ACTION ITEM: Starting at the line that contains "Task: Click the ID column filter icon", restate each line word for word through the final line of the data, keeping both ends.
#### RECORDED INFORMATION
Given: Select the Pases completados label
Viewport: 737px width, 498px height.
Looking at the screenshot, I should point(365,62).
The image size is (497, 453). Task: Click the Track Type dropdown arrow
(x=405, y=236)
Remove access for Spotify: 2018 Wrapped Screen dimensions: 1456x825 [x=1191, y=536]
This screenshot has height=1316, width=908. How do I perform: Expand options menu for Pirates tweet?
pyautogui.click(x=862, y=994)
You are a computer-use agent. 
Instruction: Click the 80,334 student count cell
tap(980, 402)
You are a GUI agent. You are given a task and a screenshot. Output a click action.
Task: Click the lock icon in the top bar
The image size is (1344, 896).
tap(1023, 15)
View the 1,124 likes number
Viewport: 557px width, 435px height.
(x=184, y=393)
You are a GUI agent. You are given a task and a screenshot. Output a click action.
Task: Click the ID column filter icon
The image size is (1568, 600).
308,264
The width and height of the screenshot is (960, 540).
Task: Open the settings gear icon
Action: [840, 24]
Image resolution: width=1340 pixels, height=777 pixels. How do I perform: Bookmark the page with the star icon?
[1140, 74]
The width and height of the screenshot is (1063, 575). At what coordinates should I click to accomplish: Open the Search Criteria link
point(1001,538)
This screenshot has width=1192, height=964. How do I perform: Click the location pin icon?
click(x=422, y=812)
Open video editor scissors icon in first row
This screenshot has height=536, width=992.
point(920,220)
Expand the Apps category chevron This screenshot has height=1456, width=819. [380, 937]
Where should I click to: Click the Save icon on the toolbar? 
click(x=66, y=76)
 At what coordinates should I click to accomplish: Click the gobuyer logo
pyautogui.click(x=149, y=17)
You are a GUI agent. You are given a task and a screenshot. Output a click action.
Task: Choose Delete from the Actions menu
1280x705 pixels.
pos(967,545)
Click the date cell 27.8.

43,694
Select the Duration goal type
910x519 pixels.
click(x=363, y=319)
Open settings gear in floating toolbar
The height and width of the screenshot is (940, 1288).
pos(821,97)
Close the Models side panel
########
ANSWER SECTION:
Task: Click the ID column filter icon
The image size is (1568, 600).
308,264
The width and height of the screenshot is (960, 540).
Task: Open the settings gear icon
Action: [840, 24]
Image resolution: width=1340 pixels, height=777 pixels. How do I perform: Bookmark the page with the star icon?
[1140, 74]
The width and height of the screenshot is (1063, 575). At what coordinates should I click to accomplish: Open the Search Criteria link
point(1001,538)
This screenshot has width=1192, height=964. How do I perform: Click the location pin icon?
click(x=422, y=812)
Open video editor scissors icon in first row
This screenshot has height=536, width=992.
point(920,220)
Expand the Apps category chevron This screenshot has height=1456, width=819. [380, 937]
Where should I click to: Click the Save icon on the toolbar? 
click(x=66, y=76)
 At what coordinates should I click to accomplish: Click the gobuyer logo
pyautogui.click(x=149, y=17)
You are a GUI agent. You are given a task and a screenshot. Output a click action.
Task: Choose Delete from the Actions menu
1280x705 pixels.
pos(967,545)
Click the date cell 27.8.

43,694
Select the Duration goal type
910x519 pixels.
click(x=363, y=319)
Open settings gear in floating toolbar
The height and width of the screenshot is (940, 1288).
pos(821,97)
Close the Models side panel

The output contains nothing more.